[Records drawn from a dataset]

----

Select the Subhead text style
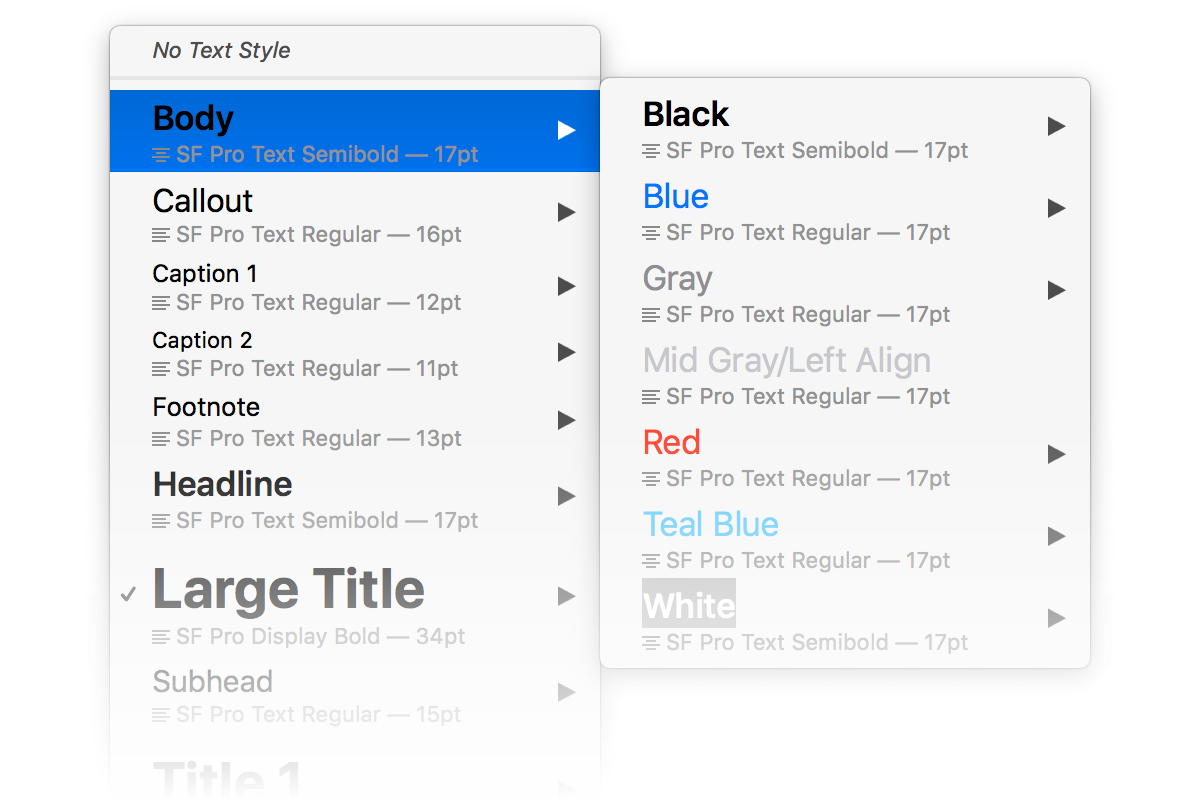The height and width of the screenshot is (800, 1200). coord(355,695)
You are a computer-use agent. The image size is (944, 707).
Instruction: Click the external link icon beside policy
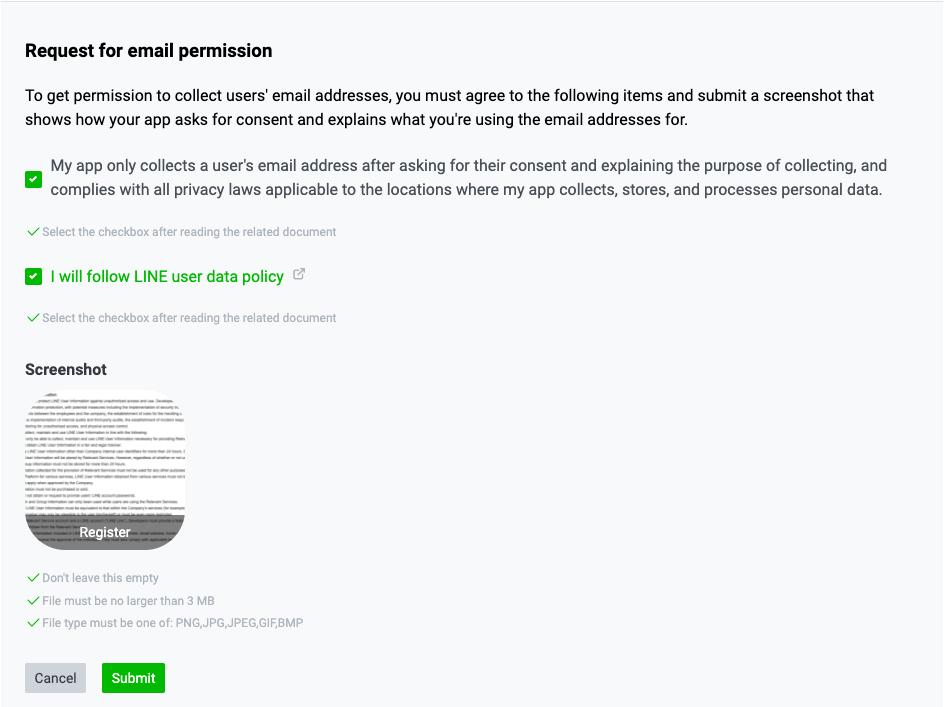click(299, 275)
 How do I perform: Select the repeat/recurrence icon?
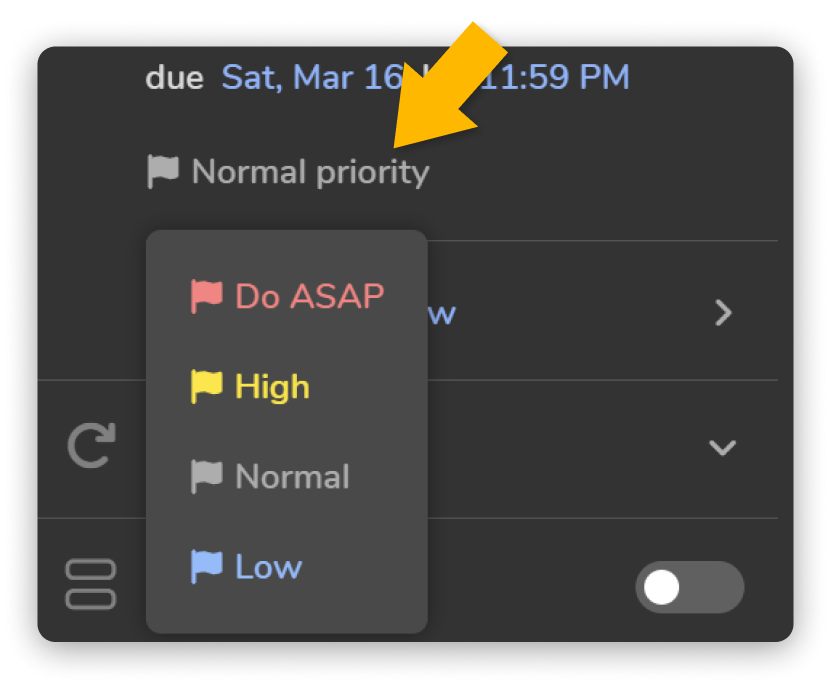[90, 447]

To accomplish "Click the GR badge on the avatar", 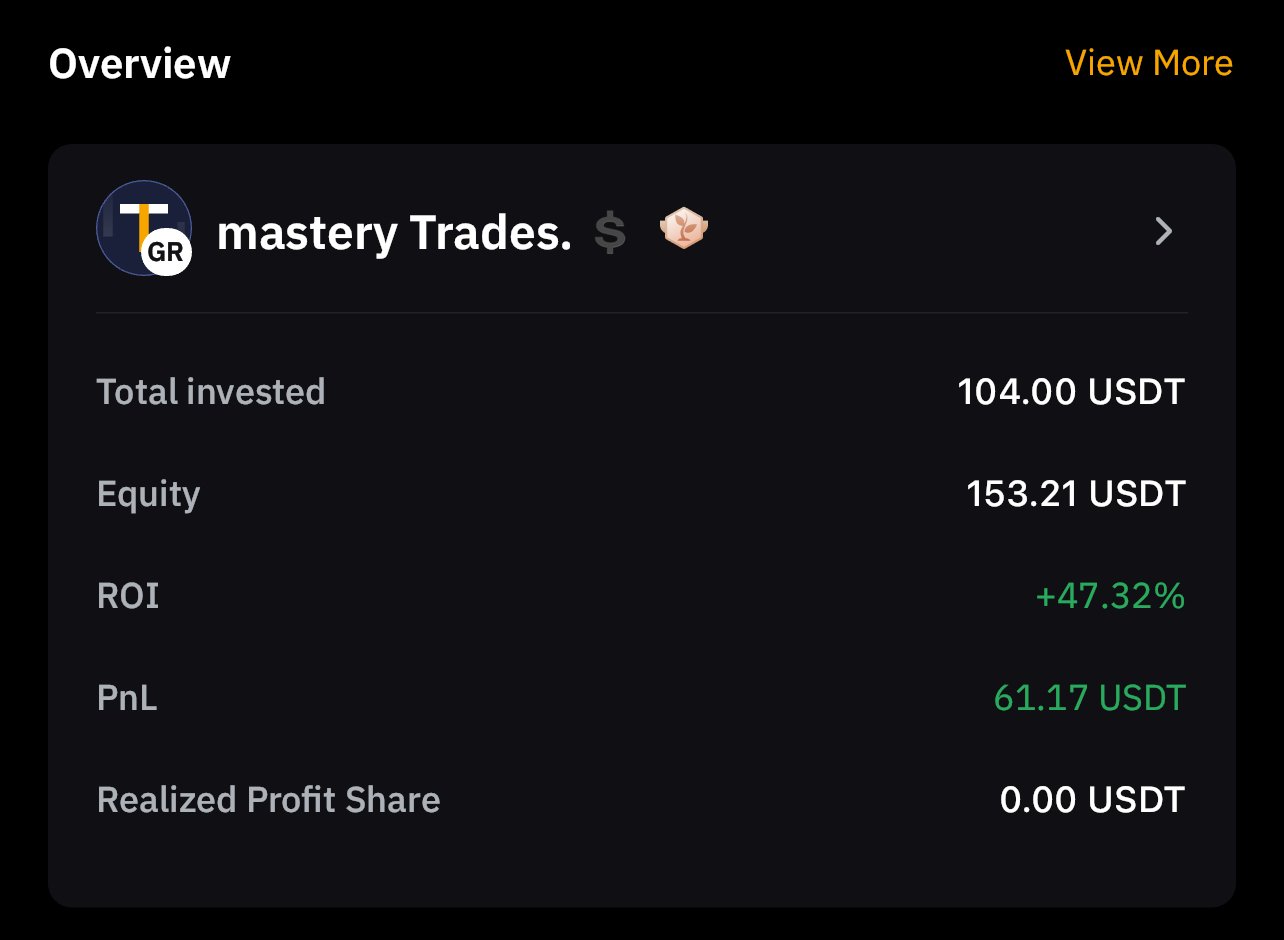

----

[What the task asks] Retype every entry exactly, but keep the pictures out of your copy.

[Task solution]
Select the Subhead text style
The height and width of the screenshot is (800, 1200). coord(355,695)
You are a computer-use agent. The image size is (944, 707).
Instruction: Click the external link icon beside policy
click(299, 275)
 How do I perform: Select the repeat/recurrence icon?
[90, 447]

To accomplish "Click the GR badge on the avatar", 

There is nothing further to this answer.